ものもらいの種類「霰粒腫」「麦粒腫」の症状と正しい対処法

更新日:2016/12/09 公開日:2015/02/03

ものもらいの原因と症状

ある日突然まぶたにできる「ものもらい」。まぶたが腫れるのと同時に痛みや痒みを感じる目の病気です。地域によっても「めばちこ」「めばち」など呼び方は様々ですが、医学的には主に2種類に分類されます。それぞれの症状にあった正しい対処法を医師が解説しています。

ものもらいに悩む女性

「ものもらい」の種類とは?

「ものもらい」とは、まぶたの脂や汗を出す分泌腺に細菌が感染したり、脂肪が詰まることで起こる、急性の炎症のことです。まぶたの一部が赤く腫れ上がり、まばたきをしたり指で押したりした際、痛みを伴うのが一般的です。患部が広がるとまぶた全体が腫れ、痛みだけでなく、目やにが出たり、目が赤くなったり、かゆみが出たり、目がゴロゴロするなどの症状も見られます。
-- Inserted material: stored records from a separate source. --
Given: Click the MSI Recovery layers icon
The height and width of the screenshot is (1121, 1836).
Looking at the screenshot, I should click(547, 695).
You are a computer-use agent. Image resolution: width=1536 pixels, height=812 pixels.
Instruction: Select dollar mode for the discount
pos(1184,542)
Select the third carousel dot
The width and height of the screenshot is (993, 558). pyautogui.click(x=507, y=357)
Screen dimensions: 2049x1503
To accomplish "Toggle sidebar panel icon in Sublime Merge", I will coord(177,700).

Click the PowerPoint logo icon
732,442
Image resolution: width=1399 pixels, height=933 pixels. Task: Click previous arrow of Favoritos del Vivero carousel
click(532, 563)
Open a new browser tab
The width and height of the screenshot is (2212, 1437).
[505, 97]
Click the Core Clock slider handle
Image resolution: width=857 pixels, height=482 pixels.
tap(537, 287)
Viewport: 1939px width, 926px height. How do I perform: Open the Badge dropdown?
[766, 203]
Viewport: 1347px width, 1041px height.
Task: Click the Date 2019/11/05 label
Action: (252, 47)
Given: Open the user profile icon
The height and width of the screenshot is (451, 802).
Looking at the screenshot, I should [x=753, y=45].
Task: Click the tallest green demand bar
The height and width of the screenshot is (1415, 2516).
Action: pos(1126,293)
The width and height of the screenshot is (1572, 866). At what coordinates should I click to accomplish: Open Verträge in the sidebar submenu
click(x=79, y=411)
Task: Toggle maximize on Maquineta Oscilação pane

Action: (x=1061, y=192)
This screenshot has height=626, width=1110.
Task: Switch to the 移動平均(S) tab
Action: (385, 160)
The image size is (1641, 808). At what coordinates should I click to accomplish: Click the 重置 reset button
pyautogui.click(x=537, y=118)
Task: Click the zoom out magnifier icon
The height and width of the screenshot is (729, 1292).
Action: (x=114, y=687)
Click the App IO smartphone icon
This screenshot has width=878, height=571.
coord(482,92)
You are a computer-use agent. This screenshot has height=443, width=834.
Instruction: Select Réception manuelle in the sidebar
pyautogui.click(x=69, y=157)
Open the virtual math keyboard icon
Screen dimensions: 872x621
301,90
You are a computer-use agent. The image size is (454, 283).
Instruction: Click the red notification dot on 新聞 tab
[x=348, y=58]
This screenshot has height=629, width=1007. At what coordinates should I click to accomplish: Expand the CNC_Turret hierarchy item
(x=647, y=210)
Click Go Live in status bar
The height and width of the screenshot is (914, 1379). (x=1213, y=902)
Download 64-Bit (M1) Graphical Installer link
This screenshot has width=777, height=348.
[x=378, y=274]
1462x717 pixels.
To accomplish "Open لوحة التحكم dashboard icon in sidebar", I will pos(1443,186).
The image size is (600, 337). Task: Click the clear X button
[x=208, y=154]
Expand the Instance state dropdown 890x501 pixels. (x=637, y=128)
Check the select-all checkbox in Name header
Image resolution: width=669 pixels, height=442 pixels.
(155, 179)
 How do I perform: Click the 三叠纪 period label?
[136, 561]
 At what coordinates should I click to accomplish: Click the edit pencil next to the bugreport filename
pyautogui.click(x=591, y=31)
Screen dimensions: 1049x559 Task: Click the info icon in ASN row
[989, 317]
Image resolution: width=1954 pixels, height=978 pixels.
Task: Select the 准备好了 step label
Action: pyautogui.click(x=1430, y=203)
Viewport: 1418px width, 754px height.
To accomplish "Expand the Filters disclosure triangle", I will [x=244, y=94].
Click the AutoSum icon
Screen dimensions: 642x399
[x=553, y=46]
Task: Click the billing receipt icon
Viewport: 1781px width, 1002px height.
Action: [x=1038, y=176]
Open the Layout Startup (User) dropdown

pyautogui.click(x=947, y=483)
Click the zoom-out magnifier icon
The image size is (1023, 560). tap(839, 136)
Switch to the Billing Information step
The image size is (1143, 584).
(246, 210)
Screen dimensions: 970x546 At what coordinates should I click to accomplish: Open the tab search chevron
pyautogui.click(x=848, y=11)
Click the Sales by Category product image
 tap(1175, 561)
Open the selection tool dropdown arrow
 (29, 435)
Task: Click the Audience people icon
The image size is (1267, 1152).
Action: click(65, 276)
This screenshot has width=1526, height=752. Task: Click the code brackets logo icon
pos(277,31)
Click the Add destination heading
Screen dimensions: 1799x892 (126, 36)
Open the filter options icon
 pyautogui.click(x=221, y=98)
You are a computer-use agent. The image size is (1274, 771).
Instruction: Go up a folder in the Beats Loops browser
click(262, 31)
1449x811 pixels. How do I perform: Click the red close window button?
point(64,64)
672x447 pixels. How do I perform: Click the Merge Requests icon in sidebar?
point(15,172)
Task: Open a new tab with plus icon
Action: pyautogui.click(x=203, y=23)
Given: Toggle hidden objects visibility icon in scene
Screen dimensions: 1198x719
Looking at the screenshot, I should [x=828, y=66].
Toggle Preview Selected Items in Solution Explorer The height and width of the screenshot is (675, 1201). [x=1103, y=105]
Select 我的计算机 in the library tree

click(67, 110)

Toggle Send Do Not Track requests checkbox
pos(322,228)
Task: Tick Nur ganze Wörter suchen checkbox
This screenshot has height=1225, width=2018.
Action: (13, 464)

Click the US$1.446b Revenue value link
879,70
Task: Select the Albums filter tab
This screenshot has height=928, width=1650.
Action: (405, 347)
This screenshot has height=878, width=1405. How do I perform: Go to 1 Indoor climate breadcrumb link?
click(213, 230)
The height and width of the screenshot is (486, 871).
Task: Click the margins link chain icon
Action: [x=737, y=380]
一般的には「ものもらい」と呼んでいますが、実は「麦粒腫(ばくりゅうしゅ)」と「霰粒腫(さんりゅうしゅ)」という2種類の病気を合わせた総称になり、それぞれ、原因や症状、治療法も異なります。

脂肪が詰まる「霰粒腫(さんりゅうしゅ)」

まつげの生え際には、目を保護するための脂を分泌する「マイボーム腺」という器官があります。「霰粒腫(さんりゅうしゅ)」は、このマイボーム腺に脂肪が詰まることが原因で、まぶたが腫れたり、しこりができる病気です。

霰粒腫自体は無菌性の炎症なので、腫れてしこりができるだけなら痛みはさほどありませんが、そこに細菌が感染して悪化すると、患部が化膿して赤く腫れ、痛みを伴うこともあります。腫れて痛い場合は脂肪が自然に吸収される場合もありますが、痛くないからと放置してしまうと、かえって悪化してポリープ状の肉芽(イボのように硬くなった組織)になり、なかなか吸収されずに残ってしまうこともあります。

雑菌に感染する「麦粒腫(ばくりゅうしゅ)」

脂肪が溜まる「霰粒腫」と異なり、まぶたの表面についている細菌が、まぶたの分泌腺や毛穴に入り込み、感染して化膿したり膿が溜まるものが「麦粒腫(ばくりゅうしゅ)」です。はじめは痛痒い感じが続きますが、次第にまぶたが赤く腫れあがり、まばたきをした時などに痛みを感じるケースが一般的です。目が充血し、ゴロゴロするといった症状が出ることもあります。

「麦粒腫」の中でも、まぶたの外側の皮膚面にできる「外麦粒腫」と、まぶたの内側(結膜面)にできる「内麦粒腫」に分類されます。両方とも、患部に膿をもった点(膿点)ができますが、それが破れて膿が出ると、徐々に治癒へ向かっていきます。